To a lesser extent, south-western Vermont is economically linked to the Albany metro area, and would also likely vote against a shift.
Were you to poll on support for moving New England over to Atlantic time, I'd bet you'd wind up with a map closely matching that of local support for the Boston Red Sox vs New York Yankees: https://www.nytimes.com/interactive/2014/04/23/upshot/24-ups...
FTA: The report said Massachusetts should not act alone, or else it could disrupt "commerce, trade, interstate transportation and broadcasting" across the region. A majority of other states in New England would have to jump on the time-zone train, too.
Everyone whines about DST, but I love the DST "timezone" in summer. I leave work in the sun. It feels like I still have time to play and have fun after work.
I mean... you can't have DST if you don't change. DST is the fake time. If you get rid of it, you're in normal time.
Sooo...
The options are
A) Complain about 1-hour change and about how it was made for farmers 100 yrs ago
B) Complain how you miss DST because the summer hours were so wonderful and man can't we just stay in DST--you know, that fake time we just made up--all the time?
I opt for the first option--the constant whining from others one--because the alternative would be constant whining from me. :D
Two things to say: a) come spend winter in Sweden... in Lapland the sun does not set at all in June and there is darkness around the clock in January; Stockholm is not that far up North, so we get a few hours of daylight in mid-December; and b) if lack of daylight in the winter is such an issue, maybe move to Southern California, or somewhere even closer to the equator.
Three things, actually :-) c) consider spending your winter months in the Southern Hemisphere. Some animals migrate vast distances twice a year.

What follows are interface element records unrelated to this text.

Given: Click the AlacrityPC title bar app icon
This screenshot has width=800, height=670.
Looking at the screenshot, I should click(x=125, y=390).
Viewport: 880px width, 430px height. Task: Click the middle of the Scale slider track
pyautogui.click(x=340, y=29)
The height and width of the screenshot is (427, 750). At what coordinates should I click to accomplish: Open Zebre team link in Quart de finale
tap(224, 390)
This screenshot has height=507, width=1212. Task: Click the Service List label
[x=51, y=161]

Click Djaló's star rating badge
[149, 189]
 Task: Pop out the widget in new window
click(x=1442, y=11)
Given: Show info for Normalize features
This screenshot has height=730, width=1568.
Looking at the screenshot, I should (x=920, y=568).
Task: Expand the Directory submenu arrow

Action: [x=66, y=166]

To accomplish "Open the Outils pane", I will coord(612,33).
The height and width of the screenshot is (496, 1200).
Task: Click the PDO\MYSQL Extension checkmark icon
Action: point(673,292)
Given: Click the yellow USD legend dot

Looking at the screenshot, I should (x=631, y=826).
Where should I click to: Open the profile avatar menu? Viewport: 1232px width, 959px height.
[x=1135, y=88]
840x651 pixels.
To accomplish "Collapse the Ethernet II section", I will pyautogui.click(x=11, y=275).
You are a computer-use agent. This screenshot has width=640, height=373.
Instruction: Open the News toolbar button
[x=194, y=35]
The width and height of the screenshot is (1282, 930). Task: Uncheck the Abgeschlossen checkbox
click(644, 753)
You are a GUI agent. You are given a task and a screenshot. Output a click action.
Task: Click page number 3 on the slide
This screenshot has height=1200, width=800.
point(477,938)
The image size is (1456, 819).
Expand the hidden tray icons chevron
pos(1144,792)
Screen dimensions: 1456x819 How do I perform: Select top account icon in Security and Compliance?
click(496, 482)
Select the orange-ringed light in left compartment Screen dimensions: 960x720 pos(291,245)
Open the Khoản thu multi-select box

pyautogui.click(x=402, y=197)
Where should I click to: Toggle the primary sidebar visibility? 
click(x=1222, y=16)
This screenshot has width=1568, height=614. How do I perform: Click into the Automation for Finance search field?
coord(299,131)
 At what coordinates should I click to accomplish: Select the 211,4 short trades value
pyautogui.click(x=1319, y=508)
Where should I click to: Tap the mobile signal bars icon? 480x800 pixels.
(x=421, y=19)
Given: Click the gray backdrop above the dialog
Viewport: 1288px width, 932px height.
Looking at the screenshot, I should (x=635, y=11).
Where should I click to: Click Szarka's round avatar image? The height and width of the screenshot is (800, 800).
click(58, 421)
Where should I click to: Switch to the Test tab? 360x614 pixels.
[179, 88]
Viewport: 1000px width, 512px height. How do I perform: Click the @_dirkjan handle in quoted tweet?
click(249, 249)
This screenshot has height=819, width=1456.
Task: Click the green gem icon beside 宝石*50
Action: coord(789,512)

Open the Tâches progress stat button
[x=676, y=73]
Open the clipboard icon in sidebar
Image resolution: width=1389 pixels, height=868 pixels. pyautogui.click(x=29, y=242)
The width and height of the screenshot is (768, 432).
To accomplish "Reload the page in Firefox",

I was actually surprised during a visit to Stockholm (granted, in May) that it was not light that much later than my native Seattle in the summer. I guess there's probably a reason major cities in Scandinavia are not all that far north in their respective countries :) I've been above the arctic circle in the summer, but thankfully never in the winter.
What difference would that make? You still have to deal with almost sixteen hours of darkness in December. Shifting clocks around isn't going to change that physical reality.
I would like my sunset to be around 8:30 pm every day. That way I always have daylight after work. That's just my preference, I know it wouldn't work for everyone.
>If we stayed on Standard Time throughout the year, sunrise here in the Chicago area would be between 4:15 and 4:30 am from the middle of May through the middle of July. And if you check the times for civil twilight, which is when it’s bright enough to see without artificial light, you’ll find that that starts half an hour earlier. This is insane and a complete waste of sunlight.
>If, by the way, you think the solution is to stay on DST throughout the year, I can only tell you that we tried that back in the 70s and it didn’t turn out well. Sunrise here in Chicago was after 8:00 am, which put school children out on the street at bus stops before dawn in the dead of winter.
Yes, there is, and it ties into a whole mess of interrelated standardisation, information, and control capabilities. Beninger's book is a fascinating exploratiion of this.
But only if you think there should be no particular correspondence between solar time and clock time. (I'm not going to have that argument at this moment, though.) Eastern Standard Time in Massachusetts is a good match:
It's both north and east. And I think that was the point of the article, that New England has it particularly bad for this.
Most people think that east coast cities are on a north-south axis, but as you go up I-95 (the major highway connecting these cities) you are actually traveling northeast. It was a head trip for me being from DC when I realized I could drive straight north for 5 hours and end up in Rochester, NY, or drive "north" on 95 for 5 hours and end up in New York City, but the distance between those two points was also itself a 5-6 hour drive.